Segment Start: Supplied passage

CAP and LSM as determined by VCTE are independent predictors of all-cause mortality in the US adult population

Background and Aim: Data retrospective cohort studies have shown that liver stiffness measurement (LSM) by transient elastography (TE, FibroScan) can predict mortality in patients with NAFLD, however, its ability to predict mortality at a population level is unknown. We investigated the ability of LSM and controlled-attenuation parameter (CAP) by TE to predict mortality in a prospective US cohort. Approach and Results: A total of 4192 US adults aged ≥18 years enrolled in the National Health, and Nutrition Examination Survey (NHANES) (2017–2018) with reliable information on CAP and LSM by TE were included in this analysis. All-specific and cause-specific mortality were ascertained by linkage to National Death Index records through December 31, 2019. Cox models were used to estimate HR and 95% CI. During a mean follow-up of 24.4 months, there were 68 deaths (1.6%). CAP (adjusted HR: 1.01, 95% CI: 1.0–1.05), and LSM (adjusted HR: 1.06, 95% CI: 1.02–1.11) were independently associated with overall mortality. NAFLD by CAP ≥285 had a 2.2-fold (95% CI: 1.0–4.7) increased odds of mortality compared with non-NAFLD. Cumulative mortality rates were significantly higher in participants with LSM of 9.7–13.5 (advanced fibrosis) and LSM ≥13.6 (cirrhosis) as compared with LSM <9.7; p value for trend across groups <0.01. LSM ≥13.6 displayed the highest mortality risk (adjusted HR: 3.2, 95% CI: 1.3–7.8). Compared with LSM <10 [absence of advanced chronic liver disease (ACLD)], LSM 10–19.9 (likely ACLD), and ≥20 kPa (likely ACLD with clinically significant portal hypertension) conferred a 3.4-fold (95% CI: 1.0–13.8) and 5.2-fold (95% CI: 1.2–22.3) increase in hazards of mortality. Conclusions: Our study findings highlight the importance of liver health as a predictor of overall mortality at a population level.

Segment End: Supplied passage

Activity list:
A. In the abstract, how many deaths occurred, and over what mean follow-up period?
B. Using the abstract, explain what gap in earlier evidence led to the study of LSM and CAP in a prospective US cohort.

Segment Start: Data to examine

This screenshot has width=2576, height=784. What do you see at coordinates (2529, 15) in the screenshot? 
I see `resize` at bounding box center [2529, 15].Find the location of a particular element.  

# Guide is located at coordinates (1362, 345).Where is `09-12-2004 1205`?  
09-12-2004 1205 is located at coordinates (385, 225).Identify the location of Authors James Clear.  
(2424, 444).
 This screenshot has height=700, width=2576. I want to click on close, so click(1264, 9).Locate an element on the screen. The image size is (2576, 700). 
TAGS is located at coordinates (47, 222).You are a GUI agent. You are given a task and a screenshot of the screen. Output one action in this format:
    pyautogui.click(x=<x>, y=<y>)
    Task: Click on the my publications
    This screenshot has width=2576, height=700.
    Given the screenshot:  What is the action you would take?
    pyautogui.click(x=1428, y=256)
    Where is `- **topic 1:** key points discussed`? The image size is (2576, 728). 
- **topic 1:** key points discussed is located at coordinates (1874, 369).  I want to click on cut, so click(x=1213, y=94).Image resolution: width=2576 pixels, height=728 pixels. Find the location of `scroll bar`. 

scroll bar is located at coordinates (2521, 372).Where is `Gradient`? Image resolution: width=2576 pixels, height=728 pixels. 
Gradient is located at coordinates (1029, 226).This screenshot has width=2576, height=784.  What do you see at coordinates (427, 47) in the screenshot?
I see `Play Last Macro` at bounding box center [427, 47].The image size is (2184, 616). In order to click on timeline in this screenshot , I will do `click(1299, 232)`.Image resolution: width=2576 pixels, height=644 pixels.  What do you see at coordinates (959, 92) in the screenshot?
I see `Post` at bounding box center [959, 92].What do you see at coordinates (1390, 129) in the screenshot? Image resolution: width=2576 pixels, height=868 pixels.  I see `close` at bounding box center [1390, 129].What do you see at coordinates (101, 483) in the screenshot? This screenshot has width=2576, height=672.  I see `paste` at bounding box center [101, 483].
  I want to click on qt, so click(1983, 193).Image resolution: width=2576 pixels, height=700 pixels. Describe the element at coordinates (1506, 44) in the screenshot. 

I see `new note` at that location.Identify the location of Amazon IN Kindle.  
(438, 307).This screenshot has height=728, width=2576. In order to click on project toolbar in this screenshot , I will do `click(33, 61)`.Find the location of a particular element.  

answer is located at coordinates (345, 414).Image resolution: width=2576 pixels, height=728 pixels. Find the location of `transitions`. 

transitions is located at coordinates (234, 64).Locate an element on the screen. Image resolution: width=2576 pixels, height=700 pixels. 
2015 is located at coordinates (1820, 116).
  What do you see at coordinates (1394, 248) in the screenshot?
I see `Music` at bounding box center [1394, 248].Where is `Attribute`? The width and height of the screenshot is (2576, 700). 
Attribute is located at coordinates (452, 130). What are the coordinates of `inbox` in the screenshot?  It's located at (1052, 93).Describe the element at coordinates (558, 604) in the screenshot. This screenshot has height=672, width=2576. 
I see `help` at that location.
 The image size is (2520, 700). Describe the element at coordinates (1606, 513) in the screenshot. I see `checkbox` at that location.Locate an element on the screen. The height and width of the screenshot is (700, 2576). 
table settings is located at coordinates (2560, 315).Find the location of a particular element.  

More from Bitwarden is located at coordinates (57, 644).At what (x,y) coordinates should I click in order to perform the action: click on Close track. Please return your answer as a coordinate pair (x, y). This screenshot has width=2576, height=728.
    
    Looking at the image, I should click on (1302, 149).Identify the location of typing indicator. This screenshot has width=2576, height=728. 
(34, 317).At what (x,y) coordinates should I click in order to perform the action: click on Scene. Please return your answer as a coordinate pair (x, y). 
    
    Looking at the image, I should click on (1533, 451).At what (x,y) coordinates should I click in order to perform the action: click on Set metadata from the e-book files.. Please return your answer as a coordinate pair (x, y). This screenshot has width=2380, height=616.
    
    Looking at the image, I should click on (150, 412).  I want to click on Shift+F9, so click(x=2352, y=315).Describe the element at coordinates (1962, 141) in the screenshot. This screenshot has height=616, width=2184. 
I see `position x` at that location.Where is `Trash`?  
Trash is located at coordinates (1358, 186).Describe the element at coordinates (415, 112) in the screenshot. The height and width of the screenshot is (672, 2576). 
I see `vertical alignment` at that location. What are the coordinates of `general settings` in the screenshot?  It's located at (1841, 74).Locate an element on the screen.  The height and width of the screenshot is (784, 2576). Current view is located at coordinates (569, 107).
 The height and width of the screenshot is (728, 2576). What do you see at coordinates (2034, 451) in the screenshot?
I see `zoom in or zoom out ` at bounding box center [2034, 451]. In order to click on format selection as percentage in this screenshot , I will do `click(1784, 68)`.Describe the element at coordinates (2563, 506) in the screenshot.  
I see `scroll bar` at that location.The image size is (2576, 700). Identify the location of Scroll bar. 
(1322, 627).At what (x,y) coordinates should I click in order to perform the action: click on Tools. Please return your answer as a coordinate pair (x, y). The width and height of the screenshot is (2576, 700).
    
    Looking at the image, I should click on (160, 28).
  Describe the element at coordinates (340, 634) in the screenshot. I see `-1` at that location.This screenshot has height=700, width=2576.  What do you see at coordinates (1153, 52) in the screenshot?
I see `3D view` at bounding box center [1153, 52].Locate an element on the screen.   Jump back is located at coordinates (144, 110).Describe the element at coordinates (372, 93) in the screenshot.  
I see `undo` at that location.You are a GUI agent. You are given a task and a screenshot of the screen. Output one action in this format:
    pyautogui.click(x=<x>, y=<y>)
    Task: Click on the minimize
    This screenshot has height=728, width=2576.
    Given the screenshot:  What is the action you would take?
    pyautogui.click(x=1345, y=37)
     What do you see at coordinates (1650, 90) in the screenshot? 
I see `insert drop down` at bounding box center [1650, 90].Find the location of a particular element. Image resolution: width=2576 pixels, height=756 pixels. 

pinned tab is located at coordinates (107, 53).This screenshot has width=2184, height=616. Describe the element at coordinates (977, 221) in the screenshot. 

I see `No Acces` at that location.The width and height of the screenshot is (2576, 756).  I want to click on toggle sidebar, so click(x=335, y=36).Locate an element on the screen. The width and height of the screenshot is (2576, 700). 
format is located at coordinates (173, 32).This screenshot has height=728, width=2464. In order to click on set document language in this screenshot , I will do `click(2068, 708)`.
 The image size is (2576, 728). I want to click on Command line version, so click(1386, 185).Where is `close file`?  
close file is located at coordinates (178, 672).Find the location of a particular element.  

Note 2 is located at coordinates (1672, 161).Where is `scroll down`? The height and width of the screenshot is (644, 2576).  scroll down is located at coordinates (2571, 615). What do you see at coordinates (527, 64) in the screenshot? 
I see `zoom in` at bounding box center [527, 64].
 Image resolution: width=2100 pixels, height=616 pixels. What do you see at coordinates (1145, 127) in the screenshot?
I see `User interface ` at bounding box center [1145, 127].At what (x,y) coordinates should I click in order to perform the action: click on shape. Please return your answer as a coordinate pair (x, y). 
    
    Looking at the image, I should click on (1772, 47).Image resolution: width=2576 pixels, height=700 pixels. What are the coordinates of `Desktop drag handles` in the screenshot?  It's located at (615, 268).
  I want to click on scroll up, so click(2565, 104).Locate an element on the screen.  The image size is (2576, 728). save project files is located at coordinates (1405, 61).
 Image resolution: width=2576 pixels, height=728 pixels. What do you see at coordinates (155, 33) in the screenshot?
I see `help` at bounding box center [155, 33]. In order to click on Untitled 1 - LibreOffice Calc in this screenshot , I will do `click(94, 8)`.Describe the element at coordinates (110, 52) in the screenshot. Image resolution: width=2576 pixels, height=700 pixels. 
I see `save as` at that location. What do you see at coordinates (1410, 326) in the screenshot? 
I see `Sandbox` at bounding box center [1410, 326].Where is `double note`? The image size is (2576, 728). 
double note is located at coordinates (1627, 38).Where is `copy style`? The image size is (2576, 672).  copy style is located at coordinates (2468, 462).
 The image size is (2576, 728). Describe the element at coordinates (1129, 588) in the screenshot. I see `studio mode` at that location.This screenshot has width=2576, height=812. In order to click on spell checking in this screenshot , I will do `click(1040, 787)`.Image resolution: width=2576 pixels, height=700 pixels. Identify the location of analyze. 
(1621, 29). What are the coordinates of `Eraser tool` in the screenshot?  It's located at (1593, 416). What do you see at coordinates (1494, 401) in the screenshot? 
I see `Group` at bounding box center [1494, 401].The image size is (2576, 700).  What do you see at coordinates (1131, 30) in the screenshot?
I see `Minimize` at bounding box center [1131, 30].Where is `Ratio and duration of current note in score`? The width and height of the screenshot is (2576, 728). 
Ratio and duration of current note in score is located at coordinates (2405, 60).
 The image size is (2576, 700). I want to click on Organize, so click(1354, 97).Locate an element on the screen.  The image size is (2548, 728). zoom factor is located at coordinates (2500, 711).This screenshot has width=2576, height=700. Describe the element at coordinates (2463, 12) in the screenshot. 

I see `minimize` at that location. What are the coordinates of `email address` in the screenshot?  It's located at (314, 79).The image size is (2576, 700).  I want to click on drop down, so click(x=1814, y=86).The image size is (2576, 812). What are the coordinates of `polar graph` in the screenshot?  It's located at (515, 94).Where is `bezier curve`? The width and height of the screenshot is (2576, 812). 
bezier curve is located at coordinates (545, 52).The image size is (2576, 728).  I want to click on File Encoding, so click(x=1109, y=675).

Segment End: Data to examine

Solved problems:
A. There were 68 deaths (1.6%) during a mean follow-up of 24.4 months.

B. Retrospective cohort studies had shown that LSM by transient elastography can predict mortality in patients with NAFLD. Whether it can predict mortality at a population level was unknown. The study therefore tested LSM and CAP as mortality predictors in a prospective US cohort.